Risks for colonoscopy, DCBE, and CTC may rarely include perforation; colonoscopy may also be associated with bleeding. Positive findings on FSIG, DCBE, and CTC usually result in referral for colonoscopy.

The advantages of the stool tests are that they are noninvasive, they do not require a bowel preparation, they can be done in the privacy of the patient’s home, and they are more readily available to patients without adequate insurance coverage or local resources.

However, these noninvasive tests are less likely to prevent cancer vs the invasive tests; they must be repeated at regular intervals to be effective; and, if the test is abnormal, an invasive test, namely colonoscopy, will be required. For patients who are unwilling to have repeated testing or to undergo colonoscopy if the test results are abnormal, stool testing is ineffective and should not be recommended.
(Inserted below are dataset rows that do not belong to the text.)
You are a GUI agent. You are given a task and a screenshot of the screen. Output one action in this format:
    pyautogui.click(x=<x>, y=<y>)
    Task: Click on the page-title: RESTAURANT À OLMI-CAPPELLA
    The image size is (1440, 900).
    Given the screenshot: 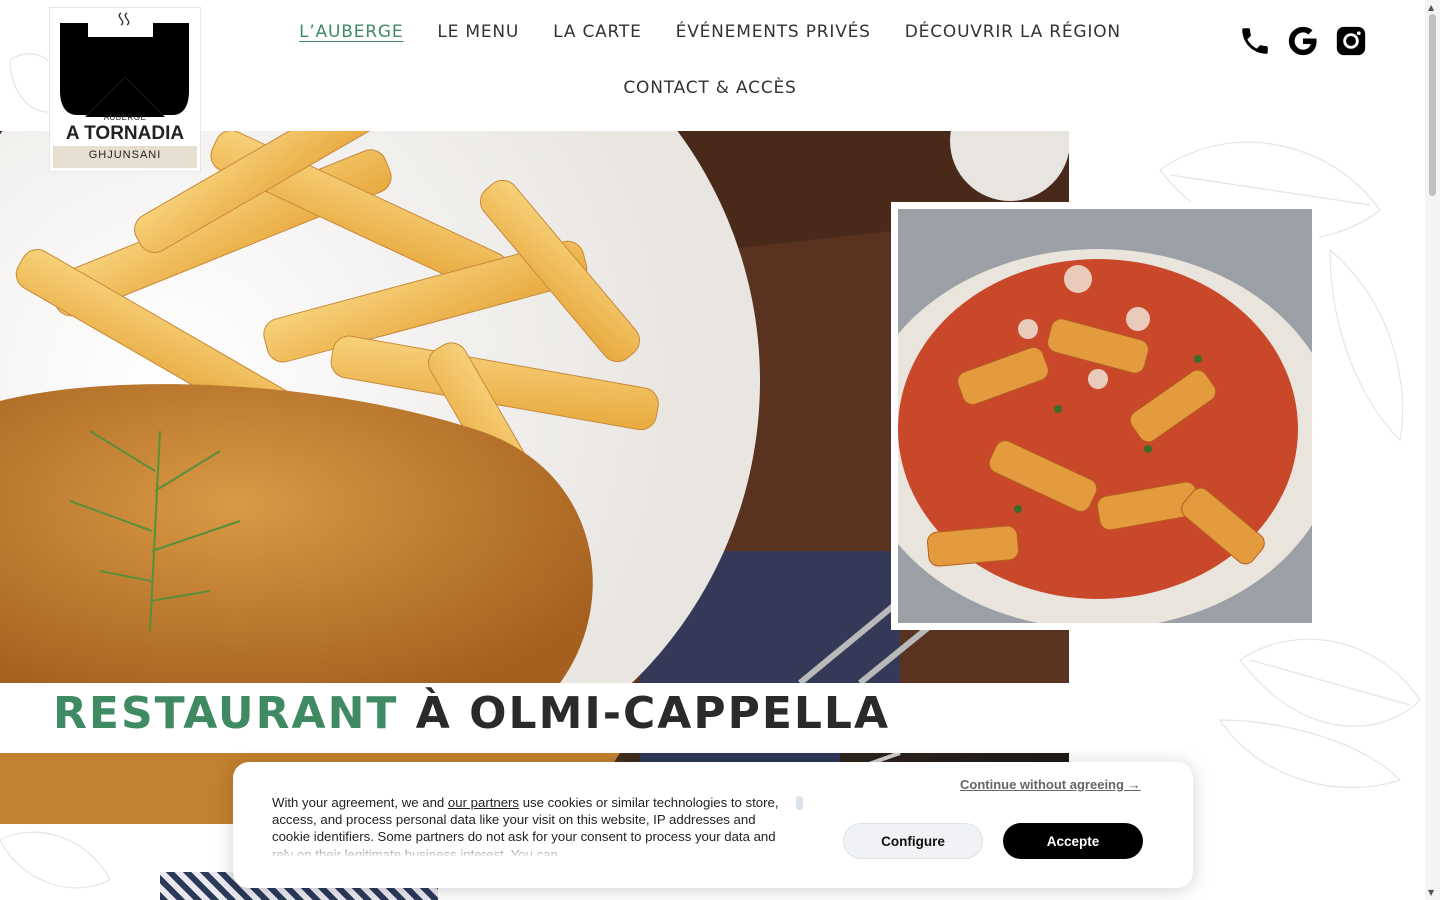 What is the action you would take?
    pyautogui.click(x=472, y=714)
This update of the CRC screening guidelines focused on screening in average-risk adults and did not consider evidence concerning CRC screening or surveillance for individuals at increased and high risk. Patients with a personal history of adenomatous polyps or curative-intent resection of CRC, a family history of either CRC or colorectal adenomas diagnosed in a first-degree relative before age 60 years, or a history of inflammatory bowel disease of significant duration or 1 of 2 hereditary syndromes should continue to follow recommendations issued previously by the American Cancer Society or the US Multi-Society Task Force for individuals at increased risk.
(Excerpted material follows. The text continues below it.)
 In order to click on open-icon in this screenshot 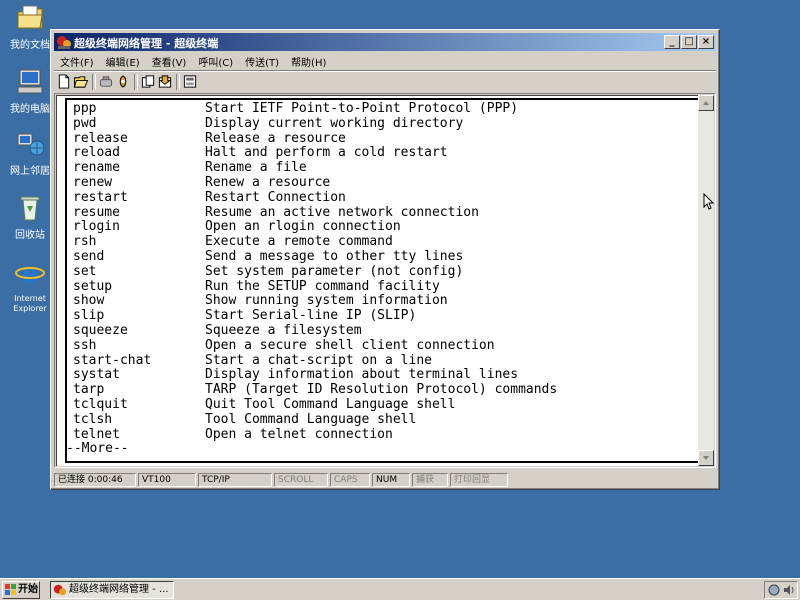, I will do `click(81, 82)`.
“There is compelling evidence to support screening average-risk individuals over age 50 years to detect and prevent CRC,” the panel concludes. “Screening of average-risk individuals can reduce CRC mortality by detecting cancer at an early, curable stage and by detecting and removing clinically significant adenomas. . . . No CRC screening test is perfect, either for cancer detection or adenoma detection.”
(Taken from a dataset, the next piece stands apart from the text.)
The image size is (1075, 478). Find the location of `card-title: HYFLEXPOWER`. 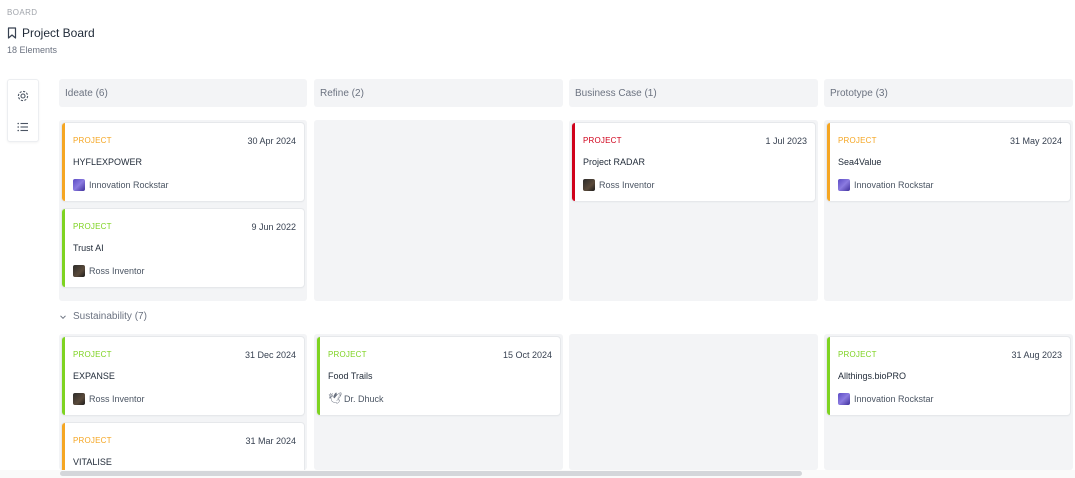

Colon and rectal cancer guideline updates were also presented at the National Comprehensive Cancer Network 13th Annual Conference held March 5 – 9, 2008. The new recommendations largely focus on combination therapy. Session chair Paul Engstrom, MD, from the Fox Chase Cancer Center in Philadelphia, Pennsylvania, stressed that a continuum of care approach tends to be most effective for the treatment of colon and rectal cancer.

Some of the authors of the guidelines have disclosed various financial relationships with Exact Sciences, Vital Images, Medicsight, Covidien, Viatronix, Fleet, Olympus, Given Imaging, Avantis, NeoGuide, G.I. View, American BioOptics. Genzyme, Epigenomics, GeneNews, and licensure of a CT colonography software patent to GE Medical Systems.

CA Cancer J Clin. Published online March 5, 2008.